Let me back up. I'm in Israel, sitting at a computer in the library of the Scots Hotel, St. Andrews Galilee. The window in front of me overlooks the Sea of Galilee. In the morning the sunrise is spectacular (not that I've actually seen the sun, actually rise), but the water glimmers as daylight breaks over the Golan Heights, visible on the eastern shore. After a fabulous breakfast we board the bus and head out. Our Palestinian Christian guide, Claudia ("cloud-ia"), who was raised in Germany and has a Jewish husband and two beautiful Hebrew-speaking, Palestinian-Roman-Catholic children, is our guide. As that last sentence might hint, her insight is fascinating. She speaks as we drive... Kafer Nahum (Capernaum), the Mount of Beatitudes, the traditional sight of the feeding of the 5,000 and the site of Jesus' breakfast with his disciples (on the shore of the Sea following his resurrection), Magdala (home of Mary Magdalene), the Jordan River, Nazareth (the cave which was Mary's home and the spring where she undoubtedly drew water)... So far...

26 years ago I saw many of these same "traditional" sites. Archaeologists and biblical scholars recognize that many of the sites hardly even purport to be authentic locations – it was not until the conversion of Constantine in the 4th century (and especially the "Holy Land" pilgrimage which his mother, Helena, took) that these sites began to be venerated. But for the 16 centuries since, churches have marked virtually every miracle, every significant moment in Jesus' ministry, and Christian pilgrims have visited these sites, paying homage, saying prayers, making commitments, reflecting... wondering... doubting... genuflecting... offering the whole range of spiritual responses you might expect to come when you stand in the shadow of such (sometimes gaudy) edifices, built on some "holy ground." Nothing has changed. And for 26 years one of the lasting impressions left me not remembering a trip to the "Holy Land," but remembering a quite unholy place – a land marked by bitter divisions, between warring factions of Jews and Christians and Muslims (and warring factions within each of those religions, themselves), and the trinkety excesses that commercialism has made of some of the sites. (You should just see "baptismland," as one of my traveling companions dubbed the amusement park which honors Jesus' baptism by John! And I'm sorry that we couldn't stop at the "First Miracle Souvenir and Wine Shop" in Cana – I was hoping they might actually have one final bottle of that original wedding wine left on a shelf – just for me!) No, it hasn't changed. In 26 years. Or in 2,000...

Source excerpt:

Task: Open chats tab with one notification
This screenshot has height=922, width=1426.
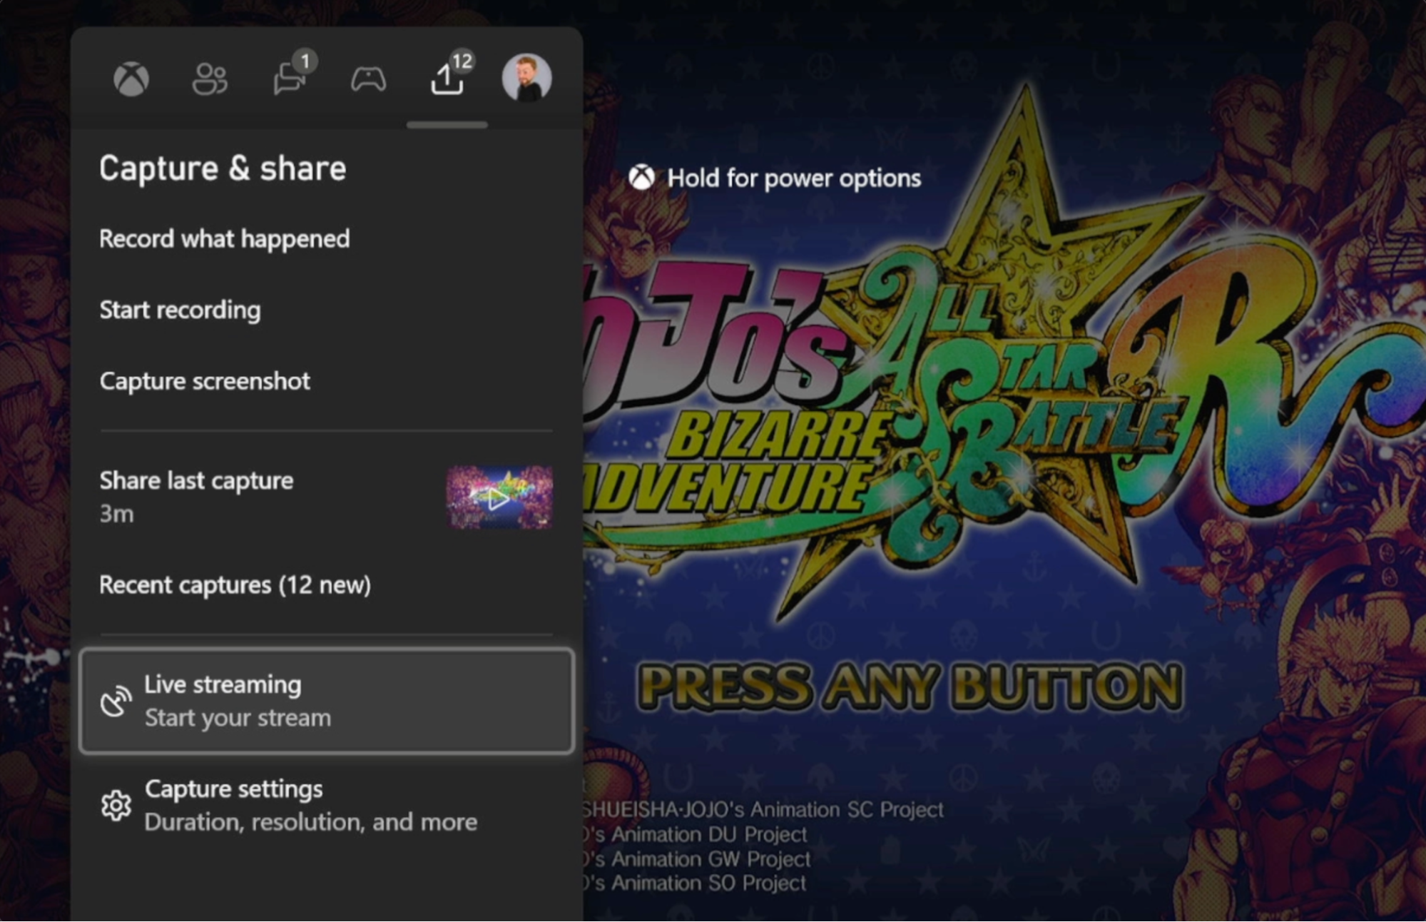Action: click(x=290, y=78)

Exercise brief:
In the piece about visiting Galilee, what nickname did one of the writer's traveling companions give the amusement park that honors Jesus' baptism?

Solution:
"Baptismland"